WOOD: Well it all really started with this short film that a gentleman had made I think two years ago, 2012 Sundance, and we saw the short, I think it was called "Henry" and we just found it to be so beautiful and so kind of quietly disturbed.  It follows this young boy who in the context of the short, he lives with is dad in this roadside motel and he's picking up road kill off of the road for a quarter, he's got this process, but starts to realize that he can actually make road kill by killing animals, by leaving trash in the street, and you just start to see the very insidious and very subtle sort of psychotic behavior that you could simply ignore or that could lead to something far more dangerous and menacing.  We just loved that.  We saw the short and thought this would be such an incredible feature to explore deeper what's happening to this child psychologically, but then also the idea of where that could go in the growth of this boy into a man.  So we started talking about this idea that we could have a trilogy, which I suppose is a relatively audacious idea, it's something I've never seen before.  I've always be psychologically fascinated by serial killers on a sort of true crime level, reading bits and pieces of information over the years, it's just psychologically kind of fascinating; the disconnect that's there.  Certainly what are the elements that get people to that place?  Is it always there?  Is it environmental?  So those are some of the things that are explored within the context of the films.  I've never really seen anything quite like that so it's exciting.

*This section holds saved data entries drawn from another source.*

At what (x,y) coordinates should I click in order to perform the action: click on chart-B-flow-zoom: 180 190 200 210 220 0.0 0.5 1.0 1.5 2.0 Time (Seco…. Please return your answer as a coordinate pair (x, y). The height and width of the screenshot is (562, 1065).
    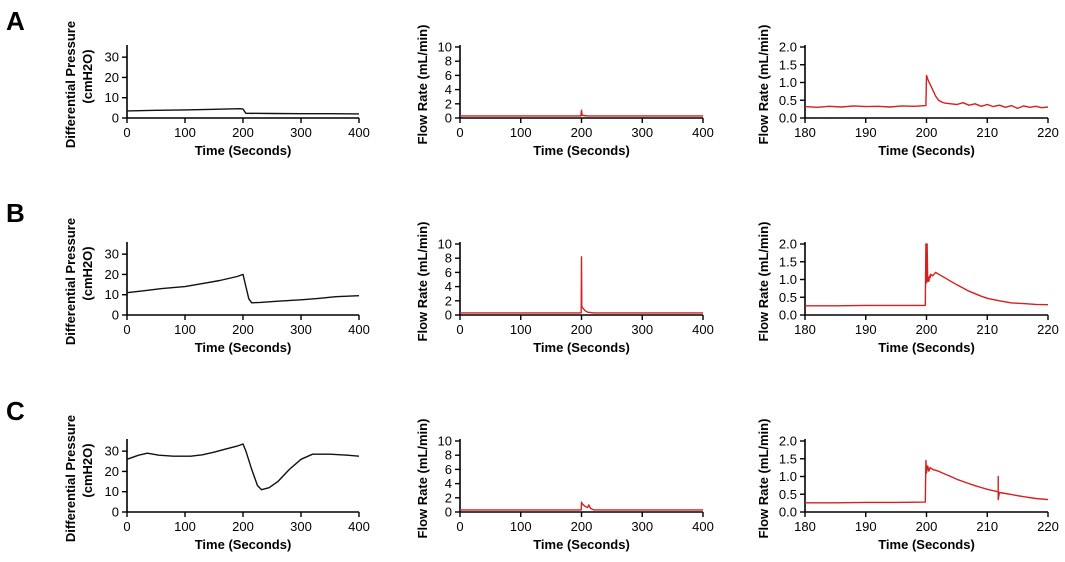
    Looking at the image, I should click on (908, 288).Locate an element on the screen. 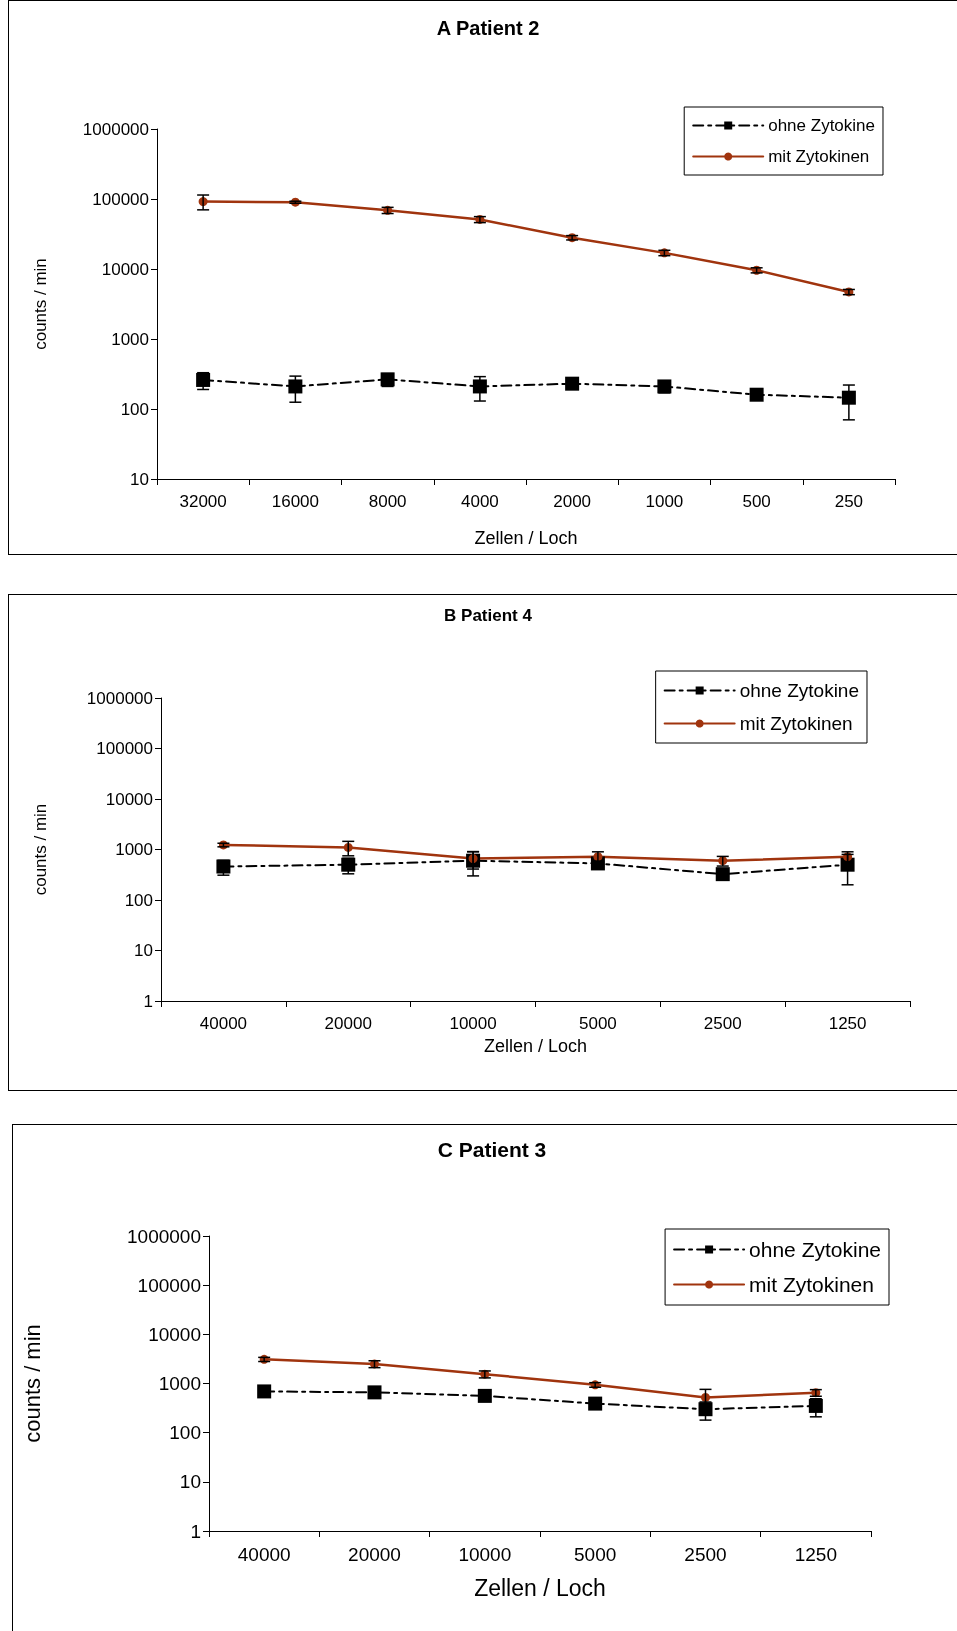 The width and height of the screenshot is (957, 1631). x-tick-label: 250 is located at coordinates (849, 502).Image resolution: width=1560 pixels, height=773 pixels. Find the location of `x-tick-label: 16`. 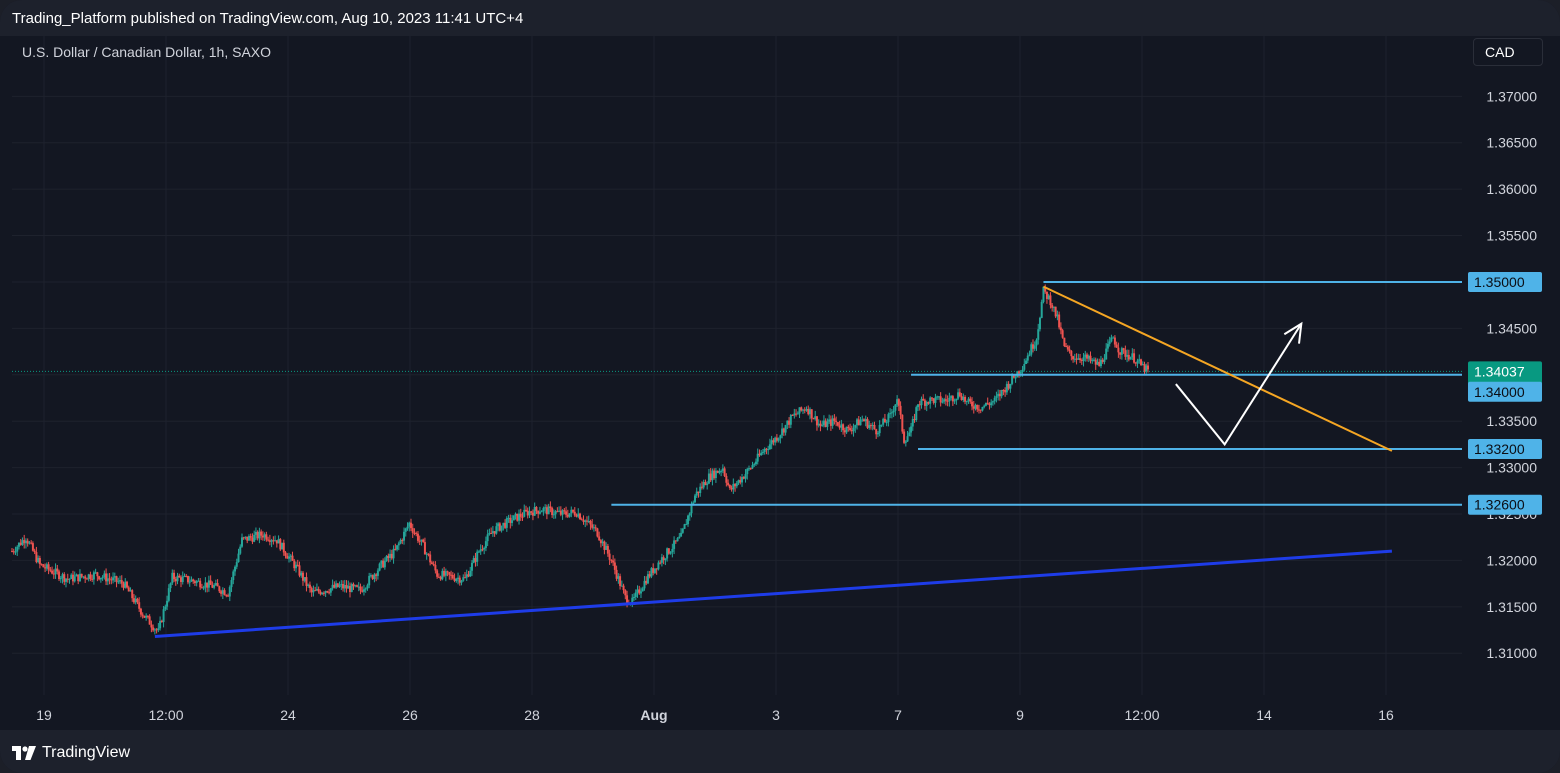

x-tick-label: 16 is located at coordinates (1386, 715).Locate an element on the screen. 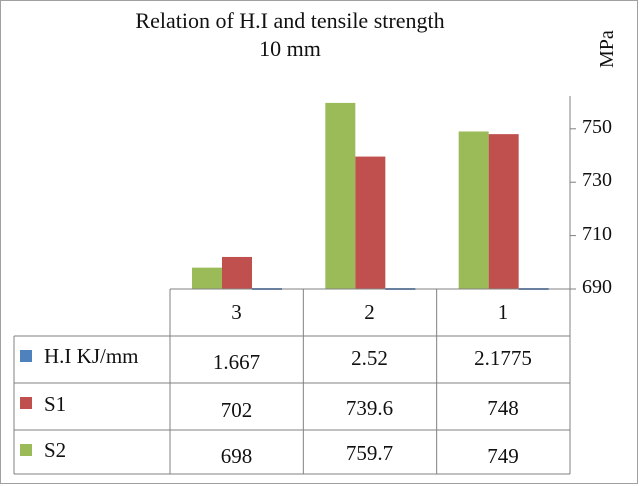 The height and width of the screenshot is (486, 640). category-label: 2 is located at coordinates (370, 312).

Absolutely, I'm so interested in this one.  Like you said, the trilogy idea is super unique and exciting.

elijah wood grand piano

WOOD: Yeah, I'm super pumped with it too! Thanks.

What else is coming up for you that you're excited about?

WOOD: Well we've got a number of films that we're developing.  There's a movie called Curse the Darkness, which is a sort of anthropological zombie film in the sense that it deals with- it's actually a film about migrant workers really, it's set against the backdrop of migrant workers in Miami and their exploitation.  It deals with zombies by the way of the real Haitian zombies, there's kind of an alchemic powder that can turn people into slaves.  That film Jorge Michel Grau is going to direct for us, he directed the original We Are What We Are.  So that hopefully will the be the next thing and then I'm about to start working on the fourth and final season of Wilfred.  That's about it right now [laughs].

How are you guys choosing the directors and the talent you want behind your pictures for SpectreVision?

WOOD: Very good question, Jorge Michel Grau is a good example.  We all loved what he did with We Are What We Are.  It really feels in some ways the cannibal answer to the vampirism that’s explored in Let the Right One in.  We love genre directors, so that's part of it, and especially foreign directors who haven't worked in the US, that's exciting.  I don't think there's anything specifically beyond films that we love and certain directors we'd love to work with in that space.